Humanitarian Reflections on Illegal Immigration

It's time to admit that we have pockets of illegal laborers who we shun on one side of our face, and wish we could use on the other.



I'm just an ordinary United States citizen. I live in an ordinary family and 
community. For the life of me, I can not quite understand the delay in designing a citizenship program for those who are illegal, but have been working here and raising families without any criminal behavior. I believe our borders need to be closed. The United States should make every effort to continue deporting undocumented people who are criminals, or have abused and used the system far too long. 

However, for those that have made their way here, working and struggling to have a better future for their families, I think it would be quite possible for America to design a system that includes required obligations, with a commitment through an approved track to citizenship. By doing so, We might dignify them, and bring out the best in most of our illegal population. Instead of having them running from us, undocumented persons might seek out new and exciting opportunities here, trusting in their hope of becoming legal and part of our society here. Illegals should be required to actively contribute to our economy, attend ESL classes, and participate in the communities where they have hidden in fear. Churches and school buildings can set up ESL classes and have a screening process to assess any stumbling blocks that might hinder their progress.

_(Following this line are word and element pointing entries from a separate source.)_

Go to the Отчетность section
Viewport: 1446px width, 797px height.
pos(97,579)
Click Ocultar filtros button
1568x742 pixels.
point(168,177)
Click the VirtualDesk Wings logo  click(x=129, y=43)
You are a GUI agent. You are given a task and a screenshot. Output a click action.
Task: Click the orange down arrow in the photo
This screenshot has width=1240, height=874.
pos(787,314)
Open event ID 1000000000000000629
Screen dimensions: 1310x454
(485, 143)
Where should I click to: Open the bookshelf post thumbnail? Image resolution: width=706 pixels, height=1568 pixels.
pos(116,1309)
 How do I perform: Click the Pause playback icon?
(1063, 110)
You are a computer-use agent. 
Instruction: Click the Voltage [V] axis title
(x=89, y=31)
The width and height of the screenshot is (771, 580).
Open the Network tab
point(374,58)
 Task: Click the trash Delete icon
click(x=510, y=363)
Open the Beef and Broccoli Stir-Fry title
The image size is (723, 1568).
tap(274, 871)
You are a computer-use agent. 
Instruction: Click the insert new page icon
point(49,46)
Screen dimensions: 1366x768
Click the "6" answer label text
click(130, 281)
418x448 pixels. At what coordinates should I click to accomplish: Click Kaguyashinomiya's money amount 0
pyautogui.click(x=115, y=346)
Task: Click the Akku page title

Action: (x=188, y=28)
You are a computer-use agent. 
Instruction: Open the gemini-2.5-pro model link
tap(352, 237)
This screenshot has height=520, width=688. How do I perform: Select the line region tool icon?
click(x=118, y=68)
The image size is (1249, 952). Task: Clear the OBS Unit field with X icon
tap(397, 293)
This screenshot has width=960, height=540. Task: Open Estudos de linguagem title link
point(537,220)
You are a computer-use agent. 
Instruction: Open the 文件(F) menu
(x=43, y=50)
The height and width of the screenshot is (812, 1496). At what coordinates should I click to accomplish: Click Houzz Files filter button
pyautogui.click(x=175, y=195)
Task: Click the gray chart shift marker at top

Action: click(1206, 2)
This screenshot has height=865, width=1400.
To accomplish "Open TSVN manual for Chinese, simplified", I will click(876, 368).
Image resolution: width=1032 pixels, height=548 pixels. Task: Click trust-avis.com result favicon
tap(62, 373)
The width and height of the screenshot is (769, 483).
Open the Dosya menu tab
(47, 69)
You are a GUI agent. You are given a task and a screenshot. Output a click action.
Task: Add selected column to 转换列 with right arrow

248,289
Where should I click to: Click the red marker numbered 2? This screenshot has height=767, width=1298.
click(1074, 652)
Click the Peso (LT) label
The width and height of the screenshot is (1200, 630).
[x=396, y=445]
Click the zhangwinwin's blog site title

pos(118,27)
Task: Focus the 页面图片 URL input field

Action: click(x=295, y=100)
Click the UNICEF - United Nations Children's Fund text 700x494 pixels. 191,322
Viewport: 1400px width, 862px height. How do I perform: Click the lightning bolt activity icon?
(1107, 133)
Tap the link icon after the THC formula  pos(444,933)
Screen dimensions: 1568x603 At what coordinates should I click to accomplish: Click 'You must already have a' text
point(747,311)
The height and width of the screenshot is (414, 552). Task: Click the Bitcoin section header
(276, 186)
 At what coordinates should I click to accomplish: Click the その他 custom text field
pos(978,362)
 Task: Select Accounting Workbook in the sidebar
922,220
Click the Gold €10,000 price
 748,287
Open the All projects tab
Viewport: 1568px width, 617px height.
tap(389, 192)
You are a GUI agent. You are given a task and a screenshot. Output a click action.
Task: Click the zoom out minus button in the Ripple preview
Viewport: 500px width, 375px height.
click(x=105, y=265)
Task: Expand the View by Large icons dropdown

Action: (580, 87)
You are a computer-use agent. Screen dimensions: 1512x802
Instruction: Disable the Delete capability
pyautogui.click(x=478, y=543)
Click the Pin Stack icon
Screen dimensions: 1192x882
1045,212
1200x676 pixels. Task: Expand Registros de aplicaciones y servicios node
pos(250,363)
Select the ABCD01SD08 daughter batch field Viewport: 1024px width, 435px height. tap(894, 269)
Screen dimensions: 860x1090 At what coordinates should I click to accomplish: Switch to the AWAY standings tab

Too many of us have used illegals to care for our children, tend to our gardens, or to work on our farms and clean our homes. Instead of treating them with dignity and respect, the way all people are meant to be treated, for years we have used them for cheap labor in our society. How can we be so blatantly hypocritical ? Is this not hypocrisy in its purest form?

Too much time ,energy and money has been spent on talking about what to do about the illegal immigrants in our country. It's time to get over it and make it right, using our moral compass instead of our political rhetoric. It's time to admit that we have pockets of illegal laborers who we shun on one side of our face, and wish we could use on the other side. Meanwhile, they are waiting on street corners hoping someone will give them work. 

Instead of turning our heads the other way, maybe we could reach out to them with a plan. Maybe we can identify the strongest leaders among them, and after confirming they are not with criminal intent, perhaps we can help them improve their plight legally, setting up standards, regulations and commitments that will benefit all law-abiding people seeking to live in the United States. Our country has the means to pave the way for their citizenship, and with legal oversight, allow them to become the paid leaders for other illegal immigrants, who have proven themselves worthy. Of course there is more complexity in the true implementation of this kind of process.

However, politics is often the biggest barrier to true and positive change, an area where America often falls farthest. We are tied up in red tape, alongside those who fail to look outside the box, or define illegals as people, instead of a problem to be solved, or vote to be gained.

Fortunately an Urban Institute Study was done in 2010 “ Balance Child and Family Protection with Immigration Enforcement Goals," in which they advised lawmakers to balance the protection of children and the integrity of their families, with Immigration law enforcement objectives. Slow but sure steps have been taken place in this area, the good news of the day for sure! Destroying family units in anyway would be almost a sin against humanity. If we are truly to be leaders in the free world, our humanitarian efforts must begin at home.